Normalization is better or composite primary key is better?_问答_开发者

I have a table in Oracle DB,say, Student table. StudentID is the primary key in the table.I have another column interested subjects,say columns name is interested_SUB. A student can have more than one interested subject. In this case, I have the following 2 options:

1) Having the StudentID and Interested_SUB columns as the composite primary key. In this case, For example, If student interested in 3 subjects then I will have 3 rows in the table with (S1,SUB1) (S1,SUB2) and (S1,SUB3) as the column values and all other columns will have same values for these three rows.

2) Have a seperate table with columns StudentId and Interested_SUB and an additional column in first table to indicate whether student is interested in more than one subject. In this case, I will one row for each student in the student table with studentId and SUB as (S1,SUB1) and also the new indicator 开发者_如何学Pythoncolumn as "Y". In the second table (S1,SUB2) & (S1,SUB3).

Please suggest me which of the above options is increasing performance of the DB.

Thanks in Advance

A student table is likly to contain a lot of values about the student. How would that look like with option 1? E.g. would you like to see the name, age or semester in every row? Probably not.

Normally you have both, your student-table and your subject-table on its own. A third table contains the information to connect the two tables. There you can have multiple rows which belong to a single student, but to different subjects:

students:  
1, Mister X  
2, Mister Y

subjects:  
1, Computer science  
2, Mathematics

students_subjects:  
1, 1  // Mister X likes computer science  
1, 2  // Mister X likes mathematics, too  
2, 2  // Mister Y likes mathematics only

This will probably not be as performant as writing everything into one table. But you shouldn't think about performance too early and without reason.

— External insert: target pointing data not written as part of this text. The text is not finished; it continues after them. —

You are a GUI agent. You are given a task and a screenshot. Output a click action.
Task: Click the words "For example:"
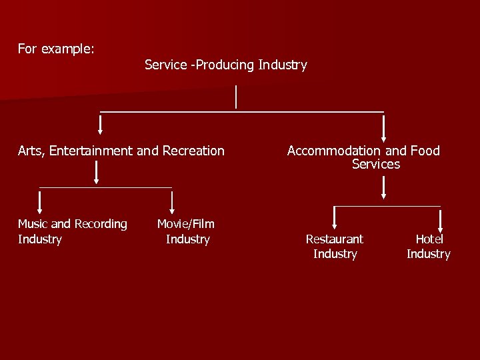pyautogui.click(x=56, y=49)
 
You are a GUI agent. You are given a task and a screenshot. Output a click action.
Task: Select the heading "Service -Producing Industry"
pyautogui.click(x=225, y=65)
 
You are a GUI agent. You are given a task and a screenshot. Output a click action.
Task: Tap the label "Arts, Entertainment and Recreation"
pyautogui.click(x=121, y=151)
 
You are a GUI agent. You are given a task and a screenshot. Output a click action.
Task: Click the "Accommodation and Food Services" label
pyautogui.click(x=364, y=157)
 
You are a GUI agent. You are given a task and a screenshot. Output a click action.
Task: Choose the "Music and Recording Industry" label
pyautogui.click(x=72, y=231)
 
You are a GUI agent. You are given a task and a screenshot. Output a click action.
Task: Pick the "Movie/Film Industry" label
pyautogui.click(x=186, y=231)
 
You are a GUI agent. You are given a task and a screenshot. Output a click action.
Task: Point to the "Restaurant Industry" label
pyautogui.click(x=335, y=246)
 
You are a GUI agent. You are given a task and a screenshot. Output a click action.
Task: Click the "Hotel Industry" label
pyautogui.click(x=429, y=246)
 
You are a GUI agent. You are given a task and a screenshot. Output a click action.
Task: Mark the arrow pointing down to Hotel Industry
pyautogui.click(x=441, y=217)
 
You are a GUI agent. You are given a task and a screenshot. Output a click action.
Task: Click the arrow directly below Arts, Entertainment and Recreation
pyautogui.click(x=97, y=172)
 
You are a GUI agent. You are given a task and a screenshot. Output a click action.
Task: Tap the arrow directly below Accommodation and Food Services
pyautogui.click(x=383, y=187)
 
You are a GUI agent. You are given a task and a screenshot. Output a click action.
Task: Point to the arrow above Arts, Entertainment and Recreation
pyautogui.click(x=101, y=124)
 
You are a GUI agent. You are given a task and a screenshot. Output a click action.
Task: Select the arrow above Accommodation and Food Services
pyautogui.click(x=383, y=127)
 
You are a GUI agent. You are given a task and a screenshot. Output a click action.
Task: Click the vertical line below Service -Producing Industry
pyautogui.click(x=236, y=97)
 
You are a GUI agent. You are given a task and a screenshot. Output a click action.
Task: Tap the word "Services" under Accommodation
pyautogui.click(x=376, y=164)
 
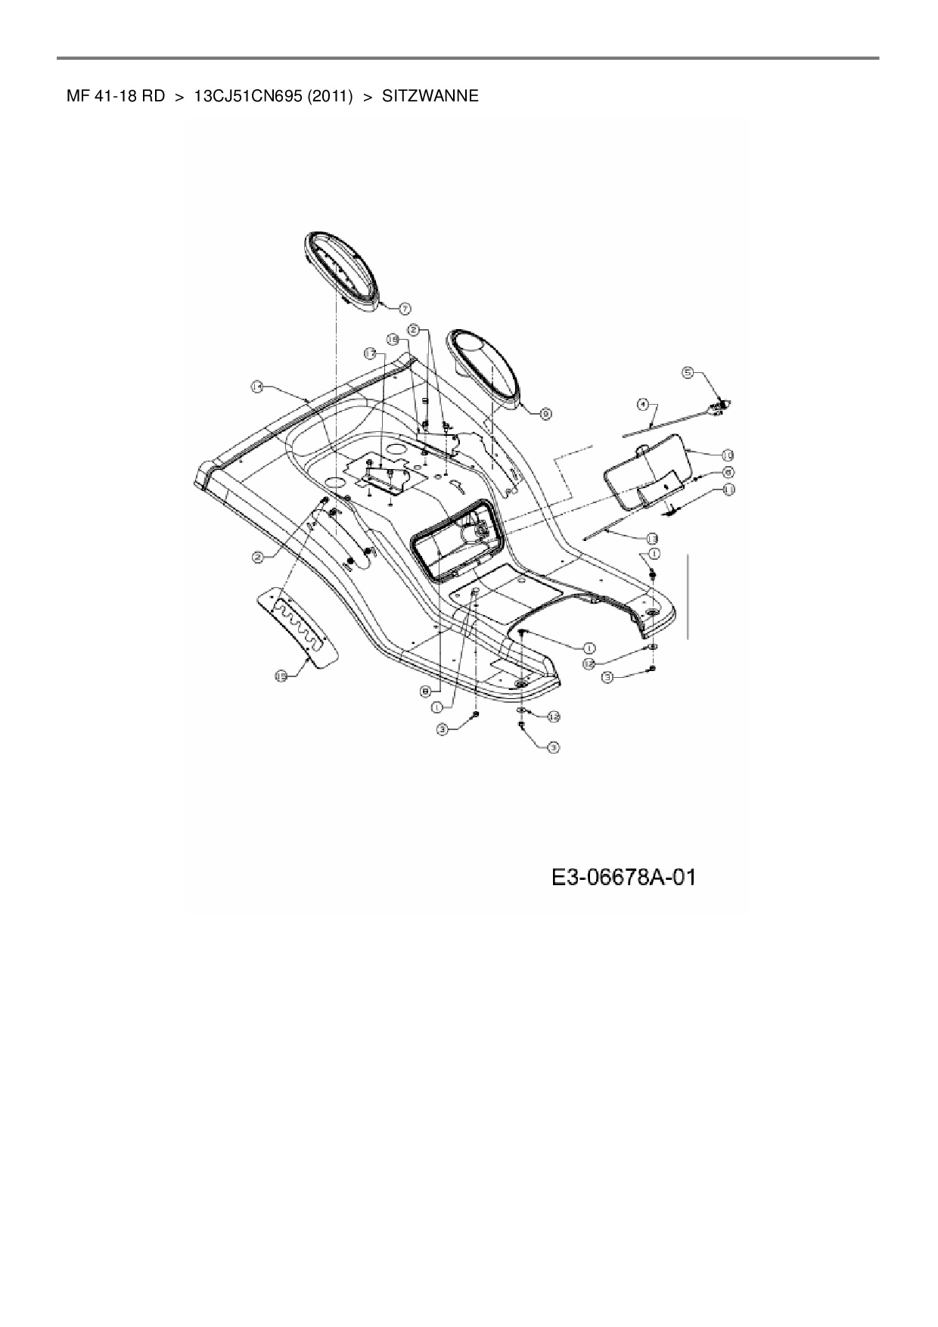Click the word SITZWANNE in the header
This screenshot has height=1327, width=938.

"Performance" is pretty difficult to judge without having some metrics regarding what the production scenario is (e.g.: how many students? how many subjects, what is the expected percentage of students having more than one subject as interests?)

On the other hand your second solution is pretty bad in terms of design (it is counter-intuitive, relies on logic which is not immediately obvious by looking at the DB schema, it gets complicated in case someone wants to drop one of his interests...) and even in the fairly improbable case that it is more "efficient" the actual gains will be vastly overshadowed by the increase in complexity.

So, in a nutshell: forget solution #2.

In real databases, for large tables the simpler the key the better. It makes scans and joins much faster and consumes less RAM. An artificial numeric key may be faster and more scalable than non-numeric and/or composite one.

In your case, definitely go for normalization. Not only it will be faster (fewer rows), but also better at representing the domain and less fragile (no need to worry about keeping multiple rows for one student in sync).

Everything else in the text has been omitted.